Sepanjang sejarah peninggalan-peninggalan purbakala memiliki arti yang luas dan tidak hanya dalam lingkungan keagamaan. Kapten George Baker, yang diberi tugas meneliti peninggalan purbakala oleh Gubernor Raffles, mengatakan (setelah pertama kali melihat Candi Sewu): “In the whole course of my life I have never met with such stupendous and finished specimens of human labour, and of the science and age of ages long since forgot…”.[18] Seorang nasionalis atau sejarahwan mungkin akan menganggap bangunan-bangunan itu sebagai bukti adanya konsep ‘negara’ Indonesia pada masa dahulu. Dalam buku-buku sejarah Gajah Mada digambarkan sebagai seorang negarawan yang mengibarkan panji-panji Majapahit di seluruh kepulauan Indonesia. Menurut John Miksic, “Trowulan…adalah tempat terjadinya kerajaan Jawa yang paling kuat, Majapahit. Didirikan pada akhir abad ke-13, patihnya tang terkenal, Gajah Mada, menuntut kekuasan raja atas daerah yang lebih besar daripada Indonesia modern. Demikian dia sebetulnya ialah pemimpin pertama yang menentukan konsep Indonesia yang bersatu dengan identitas Indonesia.”[19] Di sisi lain, peninggalan budaya ini memiliki daya tarik tersendiri sebagai objek yang ditawarkan ke wisatawan baik orang Indonesia maupun orang asing.
Rumusan Masalah
Penelitian ini menyoroti tiga permasalahan:
· Bagaimana penggunaan peninggalan purbakala pada zaman sekarang?

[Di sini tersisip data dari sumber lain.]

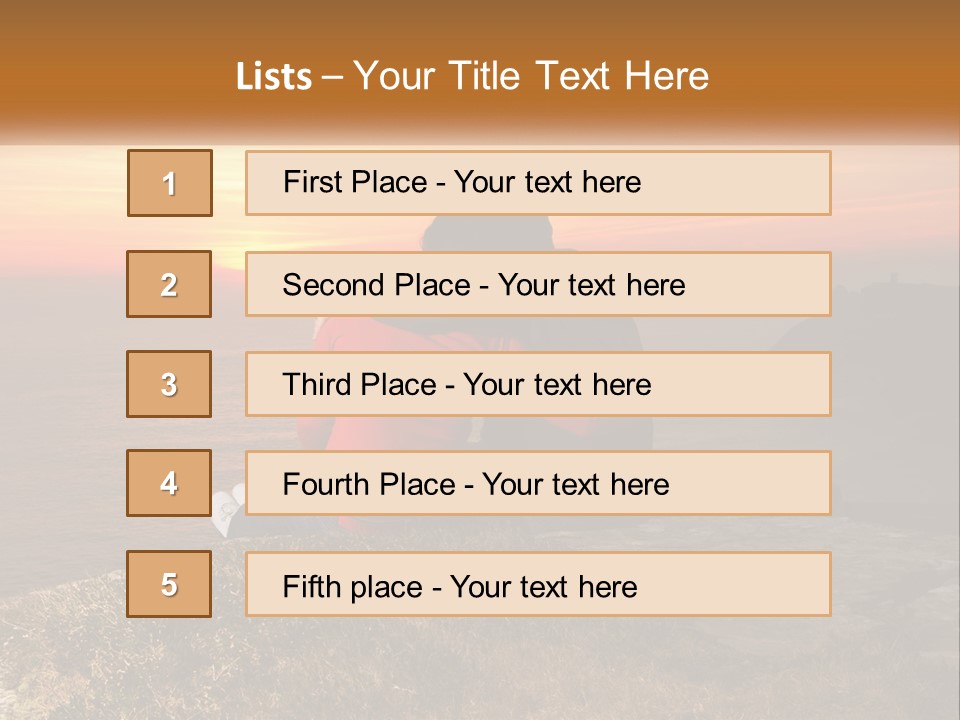Click the words 'Third Place' in list
The width and height of the screenshot is (960, 720).
coord(359,384)
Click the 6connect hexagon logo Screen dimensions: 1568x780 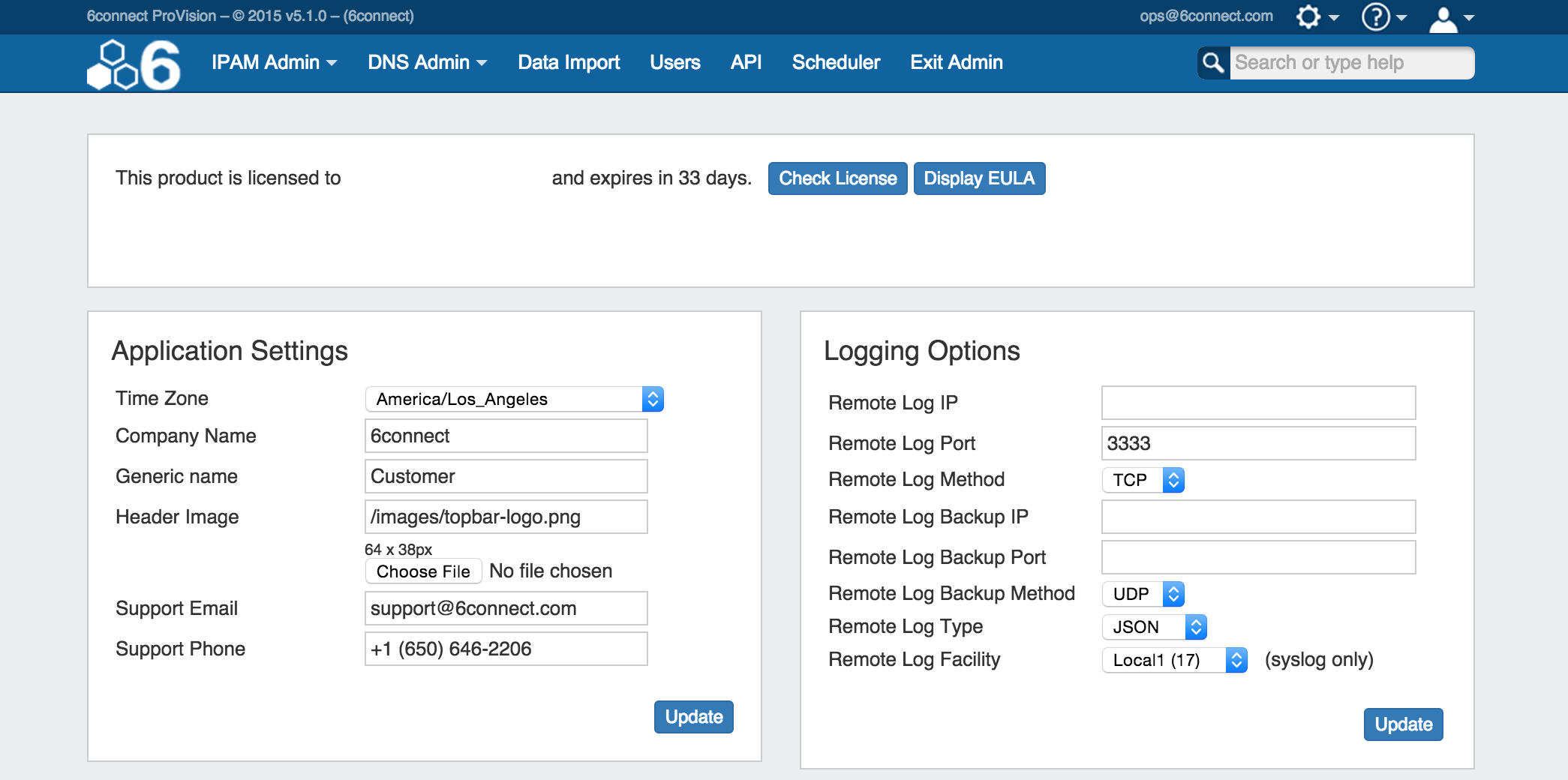134,64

· Bagaimana persepsi masyarakat terhadap peninggalan purbakala?
· Isu-isu apa yang muncul dalam penggunaan peninggalan purbakala?
Tujuan Penelitian
Tujuan penelitian ini adalah untuk menjelaskan cerita, persepsi dan penggunaan terhadap peninggalan purbakala yang terdapat di Jatim. Pula menjelaskan isu-isu yang muncul oleh karena perbedaan dan persamaan dalam penggunaan dan persepsi itu.
Kegunaan Penelitian
Penelitian tentang peninggalan purbakala di Jatim dan kepercayaan yang berkaitan dengannya sangat luas akan tetapi hampir semuanya menggambarkan kehidupan dan kepercayaan pada masa dahulu. Diharapkan kegunaan penelitian ini adalah sebagai salah satu literatur tentang penggunaan dan kepercayaan terhadap situs-situs purba pada zaman ini.
Lokasi Penelitian
Lokasi penelitian ini adalah Jatim dan pada khususnya sepuluh kabupaten yaitu Blitar, Kediri, Tulungagung, Nganjuk, Malang, Probolinggo, Pasuruan, Sidoarjo, Jombang dan Mojokerto.[20]
Jadwal Penelitian
Penelitian ini dilaksanakan selama empat bulan dari Februari 2002 sampai Juni 2002 atas usaha Universitas Muhammadiyah Malang.[21]
Metodologi
Penelitian ini menggunakan pendekatan kualitatif. Pendekatan tersebut dilakukan dengan metode wawancara, pengamatan dan dokumentasi. Wawancara bersifat tidak terstruktur dengan menggunakan pedoman wawancara yang berkembang sesuai kebutuhan di lapangan. Pengamatan yang dilakukan bersifat non-partisipatif. Dokumentasi didapatkan dari literatur tertulis serta internet.
Daftar Pustaka
Campbell, Christopher Mark. 17 Maret 2011. Laporan. www.acicis.murdoch.edu.au/hi/field_topics/chris.doc.